Publié le 26 février 2010 par Marianne

Les rapports de pouvoir en psychiatrie

Après plus d’une heure de retournements infructueux dans mon lit, cherchant en vain le sommeil, alors qu’on sait bien que dans ces moments là ce sont juste les pensées les plus débiles qui viennent vous marteler la tête(en vrac, "Ai-je bien fermé le frigo?" "Je fais quoi demain?" "Qui suis-je ,"), je reviens devant mon cher ordinateur. Après avoir été longtemps une adepte des théories de la psychanalyse, je commence à m’ouvrir à ses détracteurs. Sans entrer non plus dans une remise en cause qui ne serait que subjective, je me plonge dans Le pouvoir psychiatrique - Cours au Collège de France 1973-1974 de Michel Foucault 1, où il ne traite pas réellement de la théorie, mais de la pratique de la psychiatrie, particulièrement dans les asiles.

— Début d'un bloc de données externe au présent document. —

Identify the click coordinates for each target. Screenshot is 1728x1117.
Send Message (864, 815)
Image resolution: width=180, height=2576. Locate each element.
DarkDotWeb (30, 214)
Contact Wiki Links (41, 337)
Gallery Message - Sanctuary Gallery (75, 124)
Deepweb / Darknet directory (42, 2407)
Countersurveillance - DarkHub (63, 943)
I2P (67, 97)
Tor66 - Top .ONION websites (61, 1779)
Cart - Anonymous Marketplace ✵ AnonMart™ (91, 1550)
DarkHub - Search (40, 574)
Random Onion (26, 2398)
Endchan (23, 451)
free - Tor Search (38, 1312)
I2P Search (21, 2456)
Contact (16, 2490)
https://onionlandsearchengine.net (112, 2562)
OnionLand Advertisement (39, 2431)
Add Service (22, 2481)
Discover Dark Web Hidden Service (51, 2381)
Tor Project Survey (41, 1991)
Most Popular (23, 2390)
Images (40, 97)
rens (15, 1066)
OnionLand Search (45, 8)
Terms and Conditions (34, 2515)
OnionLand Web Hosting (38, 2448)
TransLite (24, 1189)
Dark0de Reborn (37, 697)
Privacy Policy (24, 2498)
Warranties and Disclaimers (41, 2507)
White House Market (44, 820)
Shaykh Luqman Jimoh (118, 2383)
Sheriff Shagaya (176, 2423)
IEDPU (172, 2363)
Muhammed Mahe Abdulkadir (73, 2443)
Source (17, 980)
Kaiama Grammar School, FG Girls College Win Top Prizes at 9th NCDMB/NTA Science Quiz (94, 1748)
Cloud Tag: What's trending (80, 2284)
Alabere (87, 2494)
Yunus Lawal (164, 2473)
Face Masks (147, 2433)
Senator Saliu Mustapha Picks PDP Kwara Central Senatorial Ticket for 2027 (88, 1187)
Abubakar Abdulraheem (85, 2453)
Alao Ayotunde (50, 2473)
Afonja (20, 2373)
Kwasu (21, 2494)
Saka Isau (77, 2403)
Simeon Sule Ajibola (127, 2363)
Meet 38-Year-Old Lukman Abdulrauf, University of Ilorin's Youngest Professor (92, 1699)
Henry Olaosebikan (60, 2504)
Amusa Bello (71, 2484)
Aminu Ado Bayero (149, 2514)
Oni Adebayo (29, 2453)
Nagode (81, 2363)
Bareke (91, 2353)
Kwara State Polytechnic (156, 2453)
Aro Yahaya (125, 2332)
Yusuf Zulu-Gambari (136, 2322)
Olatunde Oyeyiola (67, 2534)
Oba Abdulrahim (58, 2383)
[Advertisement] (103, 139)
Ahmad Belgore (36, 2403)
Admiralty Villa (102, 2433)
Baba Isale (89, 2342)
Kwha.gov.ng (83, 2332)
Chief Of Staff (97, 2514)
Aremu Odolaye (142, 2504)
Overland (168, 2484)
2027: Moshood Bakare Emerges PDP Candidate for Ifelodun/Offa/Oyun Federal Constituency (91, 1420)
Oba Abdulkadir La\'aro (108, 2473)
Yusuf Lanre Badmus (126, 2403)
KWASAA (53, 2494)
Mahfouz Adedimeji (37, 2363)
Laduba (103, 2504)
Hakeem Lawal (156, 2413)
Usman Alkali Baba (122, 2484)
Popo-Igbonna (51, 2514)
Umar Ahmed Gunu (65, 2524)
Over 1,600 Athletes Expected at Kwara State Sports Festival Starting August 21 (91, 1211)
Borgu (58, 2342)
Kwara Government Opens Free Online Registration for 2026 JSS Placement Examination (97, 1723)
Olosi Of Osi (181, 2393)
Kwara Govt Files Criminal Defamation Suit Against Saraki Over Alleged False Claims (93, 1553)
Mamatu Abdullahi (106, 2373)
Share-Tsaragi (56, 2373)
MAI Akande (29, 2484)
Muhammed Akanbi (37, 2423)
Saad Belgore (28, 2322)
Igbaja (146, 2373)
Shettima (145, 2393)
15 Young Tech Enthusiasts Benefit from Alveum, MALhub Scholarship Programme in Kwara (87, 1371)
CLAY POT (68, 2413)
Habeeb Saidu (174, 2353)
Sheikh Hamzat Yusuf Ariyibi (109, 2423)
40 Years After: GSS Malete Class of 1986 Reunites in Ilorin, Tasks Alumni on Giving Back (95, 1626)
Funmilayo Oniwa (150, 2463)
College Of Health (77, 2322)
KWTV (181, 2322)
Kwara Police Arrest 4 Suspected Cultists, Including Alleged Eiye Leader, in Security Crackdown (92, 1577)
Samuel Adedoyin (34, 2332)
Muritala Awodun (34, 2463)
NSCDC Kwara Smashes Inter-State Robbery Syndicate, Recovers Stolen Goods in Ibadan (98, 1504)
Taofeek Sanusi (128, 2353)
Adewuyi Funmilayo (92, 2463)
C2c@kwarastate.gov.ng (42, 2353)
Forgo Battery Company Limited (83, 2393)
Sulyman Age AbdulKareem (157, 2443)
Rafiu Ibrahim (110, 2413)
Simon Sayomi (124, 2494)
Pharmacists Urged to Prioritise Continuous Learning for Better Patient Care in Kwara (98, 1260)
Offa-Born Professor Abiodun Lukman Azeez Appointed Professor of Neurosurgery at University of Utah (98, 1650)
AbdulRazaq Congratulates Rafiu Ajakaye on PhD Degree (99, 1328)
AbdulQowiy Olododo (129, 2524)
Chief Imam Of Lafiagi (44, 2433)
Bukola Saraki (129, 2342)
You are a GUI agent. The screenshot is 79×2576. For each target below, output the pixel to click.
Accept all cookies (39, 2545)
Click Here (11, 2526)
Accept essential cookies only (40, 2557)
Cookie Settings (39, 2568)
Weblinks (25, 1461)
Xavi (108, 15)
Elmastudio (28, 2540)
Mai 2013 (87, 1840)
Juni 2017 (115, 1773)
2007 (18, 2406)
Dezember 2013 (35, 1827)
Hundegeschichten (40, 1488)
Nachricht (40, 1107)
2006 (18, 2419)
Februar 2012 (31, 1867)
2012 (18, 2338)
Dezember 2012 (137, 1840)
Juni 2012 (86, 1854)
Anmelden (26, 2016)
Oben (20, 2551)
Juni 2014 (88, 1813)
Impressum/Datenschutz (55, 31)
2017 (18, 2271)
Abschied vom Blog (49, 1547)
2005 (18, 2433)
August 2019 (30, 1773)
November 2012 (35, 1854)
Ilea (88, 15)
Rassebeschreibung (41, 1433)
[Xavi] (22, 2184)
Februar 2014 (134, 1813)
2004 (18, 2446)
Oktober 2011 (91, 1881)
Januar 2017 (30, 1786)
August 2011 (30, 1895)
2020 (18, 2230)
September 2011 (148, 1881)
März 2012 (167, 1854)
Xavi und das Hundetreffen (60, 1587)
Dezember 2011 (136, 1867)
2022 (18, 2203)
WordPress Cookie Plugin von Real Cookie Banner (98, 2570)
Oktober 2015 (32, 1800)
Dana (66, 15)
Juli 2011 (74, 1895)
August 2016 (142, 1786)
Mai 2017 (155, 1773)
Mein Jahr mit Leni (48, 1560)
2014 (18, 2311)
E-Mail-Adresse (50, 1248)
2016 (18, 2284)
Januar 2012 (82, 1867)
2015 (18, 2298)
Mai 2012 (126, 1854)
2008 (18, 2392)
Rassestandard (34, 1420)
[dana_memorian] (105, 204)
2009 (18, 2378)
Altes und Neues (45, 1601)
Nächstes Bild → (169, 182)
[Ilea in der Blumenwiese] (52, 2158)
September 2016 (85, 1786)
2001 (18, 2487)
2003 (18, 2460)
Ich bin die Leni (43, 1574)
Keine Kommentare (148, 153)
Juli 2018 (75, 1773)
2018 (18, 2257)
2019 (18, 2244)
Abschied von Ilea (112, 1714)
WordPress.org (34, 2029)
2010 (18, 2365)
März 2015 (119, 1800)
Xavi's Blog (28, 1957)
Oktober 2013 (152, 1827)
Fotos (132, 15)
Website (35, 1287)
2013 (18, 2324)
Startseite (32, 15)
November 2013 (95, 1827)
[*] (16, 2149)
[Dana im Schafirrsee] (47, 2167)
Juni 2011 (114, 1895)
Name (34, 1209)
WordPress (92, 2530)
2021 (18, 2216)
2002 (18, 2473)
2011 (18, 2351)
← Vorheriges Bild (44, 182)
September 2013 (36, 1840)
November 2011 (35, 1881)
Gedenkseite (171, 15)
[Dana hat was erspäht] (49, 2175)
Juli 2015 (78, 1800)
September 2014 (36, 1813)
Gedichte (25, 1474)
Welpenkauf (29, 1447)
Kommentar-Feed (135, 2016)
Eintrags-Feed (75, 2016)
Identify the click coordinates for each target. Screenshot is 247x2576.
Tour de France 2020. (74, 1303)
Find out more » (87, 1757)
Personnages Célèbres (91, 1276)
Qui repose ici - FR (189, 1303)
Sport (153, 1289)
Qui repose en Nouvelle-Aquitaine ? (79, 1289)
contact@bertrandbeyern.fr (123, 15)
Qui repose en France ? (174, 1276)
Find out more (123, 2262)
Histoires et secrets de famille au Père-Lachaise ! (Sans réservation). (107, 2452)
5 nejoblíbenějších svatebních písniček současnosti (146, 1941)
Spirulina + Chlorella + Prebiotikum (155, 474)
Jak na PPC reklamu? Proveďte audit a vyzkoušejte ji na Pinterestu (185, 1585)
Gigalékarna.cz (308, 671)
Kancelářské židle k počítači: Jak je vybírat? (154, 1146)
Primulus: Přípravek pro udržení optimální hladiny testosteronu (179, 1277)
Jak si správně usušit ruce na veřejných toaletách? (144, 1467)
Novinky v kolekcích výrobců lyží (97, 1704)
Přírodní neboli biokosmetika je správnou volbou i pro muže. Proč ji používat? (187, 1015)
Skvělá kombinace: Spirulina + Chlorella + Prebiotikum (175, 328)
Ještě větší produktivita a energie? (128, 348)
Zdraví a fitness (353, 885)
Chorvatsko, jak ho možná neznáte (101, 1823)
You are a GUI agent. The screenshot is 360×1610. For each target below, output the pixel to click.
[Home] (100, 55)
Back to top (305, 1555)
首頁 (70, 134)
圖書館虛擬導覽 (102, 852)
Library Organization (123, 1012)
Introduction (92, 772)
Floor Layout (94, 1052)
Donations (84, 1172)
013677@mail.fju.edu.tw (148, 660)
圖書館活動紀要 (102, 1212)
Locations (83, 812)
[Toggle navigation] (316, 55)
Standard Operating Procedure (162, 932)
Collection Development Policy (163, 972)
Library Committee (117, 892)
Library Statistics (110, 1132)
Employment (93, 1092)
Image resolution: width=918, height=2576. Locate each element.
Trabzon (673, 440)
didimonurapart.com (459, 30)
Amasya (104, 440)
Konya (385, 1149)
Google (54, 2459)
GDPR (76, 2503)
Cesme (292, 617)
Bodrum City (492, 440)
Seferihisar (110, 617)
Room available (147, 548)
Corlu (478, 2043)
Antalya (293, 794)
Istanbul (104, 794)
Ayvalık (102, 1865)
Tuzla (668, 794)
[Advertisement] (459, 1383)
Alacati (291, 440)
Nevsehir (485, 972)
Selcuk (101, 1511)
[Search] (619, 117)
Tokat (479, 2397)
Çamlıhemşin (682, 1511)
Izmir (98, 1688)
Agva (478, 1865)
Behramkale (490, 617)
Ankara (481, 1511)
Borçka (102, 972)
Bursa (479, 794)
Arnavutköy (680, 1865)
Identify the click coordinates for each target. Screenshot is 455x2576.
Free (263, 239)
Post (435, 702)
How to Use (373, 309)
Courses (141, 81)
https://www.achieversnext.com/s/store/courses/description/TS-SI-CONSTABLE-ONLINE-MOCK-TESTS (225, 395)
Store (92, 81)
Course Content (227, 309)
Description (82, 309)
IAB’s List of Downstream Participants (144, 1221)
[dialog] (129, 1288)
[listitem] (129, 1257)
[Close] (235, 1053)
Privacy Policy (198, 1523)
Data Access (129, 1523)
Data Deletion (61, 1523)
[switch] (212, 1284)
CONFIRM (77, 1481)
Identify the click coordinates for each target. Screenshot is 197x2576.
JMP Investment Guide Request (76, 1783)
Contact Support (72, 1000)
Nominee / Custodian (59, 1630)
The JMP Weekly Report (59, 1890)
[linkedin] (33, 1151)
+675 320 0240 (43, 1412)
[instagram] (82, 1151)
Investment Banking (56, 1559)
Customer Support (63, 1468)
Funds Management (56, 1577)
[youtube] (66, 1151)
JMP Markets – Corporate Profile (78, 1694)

Il  y évoque le pouvoir exercé par les mécanismes d’une institution, ayant comme « maître » le psychiatre, mais c’est un pouvoir diffus, non unique, mais régi par un ensemble de règles et de hiérarchies. La psychiatrie ne soignerait donc pas par le savoir, mais par le pouvoir qu’elle exerce. " La condition, donc, du rapport à l'objet et de l'objectivité de la connaissance médicale, et la condition de l'opération thérapeutique sont les mêmes : c'est l'ordre disciplinaire. Mais cette espèce d'ordre immanent, qui pèse indifféremment sur tout l'espace de l'asile, est en réalité traversé, entièrement animé de bout en bout par une dissymétrie qui fait qu'il est rattaché, et rattaché impérieusement, à une instance unique qui est à la fois intérieure à l'asile et est le point à partir duquel se font la répartition et la dispersion disciplinaires des temps, des corps, des gestes, des comportements, etc. Cette instance intérieure à l'asile, elle est en même temps elle-même dotée d'un pouvoir illimité auquel rien ne peut et ne doit résister. Cette instance, inaccessible, sans symétrie, sans réciprocité, qui fonctionne ainsi comme source de pouvoir, élément de la dissymétrie essentielle de l'ordre, qui fait que cet ordre est un ordre toujours dérivant d'un rapport non réciproque de pouvoir, eh bien, c'est évidemment l'instance médicale qui, comme vous allez le voir, fonctionne comme pouvoir bien avant de fonctionner comme savoir. "


Si je peux comparer cela à ma propre courte expérience, le pouvoir s’exerce effectivement par un ordre établi, consistant non pas à conduire le patient à prendre conscience de lui-même et, éventuellement, de sa folie, mais consistant à le normaliser, par une domination médicale. La discipline est la régisseuse de l’hôpital psychiatrique. Les horaires, les interdictions, le respect de la hiérarchie médicale. La discipline y est quasi militaire puisque la "guérison" doit avant tout passer par une soumission. Accepter les règles d’un hôpital, c’est accepter que l’on est malade et donc se soumettre à sa guérison, mais sans en être acteur. Le patient devient objet et non plus sujet.
Mais ce qui se passe à l’intérieur d’un asile se passe de manière similaire, bien que de manière plus latente, à l’intérieur d’un cabinet de psychiatre.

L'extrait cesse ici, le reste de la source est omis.